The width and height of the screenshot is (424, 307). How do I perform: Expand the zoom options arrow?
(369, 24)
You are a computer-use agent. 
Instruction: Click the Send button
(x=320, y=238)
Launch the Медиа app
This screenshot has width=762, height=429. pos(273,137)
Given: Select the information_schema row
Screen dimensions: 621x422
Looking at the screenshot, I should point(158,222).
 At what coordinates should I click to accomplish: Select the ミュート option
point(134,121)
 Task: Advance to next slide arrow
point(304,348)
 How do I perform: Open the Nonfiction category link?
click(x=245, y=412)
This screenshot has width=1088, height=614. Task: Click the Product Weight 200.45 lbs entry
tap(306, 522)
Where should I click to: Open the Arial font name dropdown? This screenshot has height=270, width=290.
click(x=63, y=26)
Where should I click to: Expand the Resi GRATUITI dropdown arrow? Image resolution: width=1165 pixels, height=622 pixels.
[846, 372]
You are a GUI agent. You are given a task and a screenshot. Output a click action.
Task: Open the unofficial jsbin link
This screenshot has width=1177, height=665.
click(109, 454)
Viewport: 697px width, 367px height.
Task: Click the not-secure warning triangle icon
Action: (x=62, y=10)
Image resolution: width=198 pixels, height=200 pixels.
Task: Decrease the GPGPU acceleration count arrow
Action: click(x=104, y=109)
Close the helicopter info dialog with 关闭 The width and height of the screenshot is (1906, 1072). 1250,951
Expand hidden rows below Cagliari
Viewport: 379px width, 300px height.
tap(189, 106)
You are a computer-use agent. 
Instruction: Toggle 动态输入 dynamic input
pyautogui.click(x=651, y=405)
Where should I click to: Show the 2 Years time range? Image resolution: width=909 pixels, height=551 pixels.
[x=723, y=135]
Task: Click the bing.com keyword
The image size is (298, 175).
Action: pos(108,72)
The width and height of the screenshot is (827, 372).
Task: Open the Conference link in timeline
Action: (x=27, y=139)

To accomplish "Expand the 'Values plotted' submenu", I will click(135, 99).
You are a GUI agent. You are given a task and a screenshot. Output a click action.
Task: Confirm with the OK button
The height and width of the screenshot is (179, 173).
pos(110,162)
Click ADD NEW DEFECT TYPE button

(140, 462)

### TO DO
Please copy out the preceding data in full, exactly as written.

### TASK OUTPUT
The width and height of the screenshot is (424, 307). How do I perform: Expand the zoom options arrow?
(369, 24)
You are a computer-use agent. 
Instruction: Click the Send button
(x=320, y=238)
Launch the Медиа app
This screenshot has width=762, height=429. pos(273,137)
Given: Select the information_schema row
Screen dimensions: 621x422
Looking at the screenshot, I should point(158,222).
 At what coordinates should I click to accomplish: Select the ミュート option
point(134,121)
 Task: Advance to next slide arrow
point(304,348)
 How do I perform: Open the Nonfiction category link?
click(x=245, y=412)
This screenshot has width=1088, height=614. Task: Click the Product Weight 200.45 lbs entry
tap(306, 522)
Where should I click to: Open the Arial font name dropdown? This screenshot has height=270, width=290.
click(x=63, y=26)
Where should I click to: Expand the Resi GRATUITI dropdown arrow? Image resolution: width=1165 pixels, height=622 pixels.
[846, 372]
You are a GUI agent. You are given a task and a screenshot. Output a click action.
Task: Open the unofficial jsbin link
This screenshot has width=1177, height=665.
click(109, 454)
Viewport: 697px width, 367px height.
Task: Click the not-secure warning triangle icon
Action: (x=62, y=10)
Image resolution: width=198 pixels, height=200 pixels.
Task: Decrease the GPGPU acceleration count arrow
Action: click(x=104, y=109)
Close the helicopter info dialog with 关闭 The width and height of the screenshot is (1906, 1072). 1250,951
Expand hidden rows below Cagliari
Viewport: 379px width, 300px height.
tap(189, 106)
You are a computer-use agent. 
Instruction: Toggle 动态输入 dynamic input
pyautogui.click(x=651, y=405)
Where should I click to: Show the 2 Years time range? Image resolution: width=909 pixels, height=551 pixels.
[x=723, y=135]
Task: Click the bing.com keyword
The image size is (298, 175).
Action: pos(108,72)
The width and height of the screenshot is (827, 372).
Task: Open the Conference link in timeline
Action: (x=27, y=139)

To accomplish "Expand the 'Values plotted' submenu", I will click(135, 99).
You are a GUI agent. You are given a task and a screenshot. Output a click action.
Task: Confirm with the OK button
The height and width of the screenshot is (179, 173).
pos(110,162)
Click ADD NEW DEFECT TYPE button

(140, 462)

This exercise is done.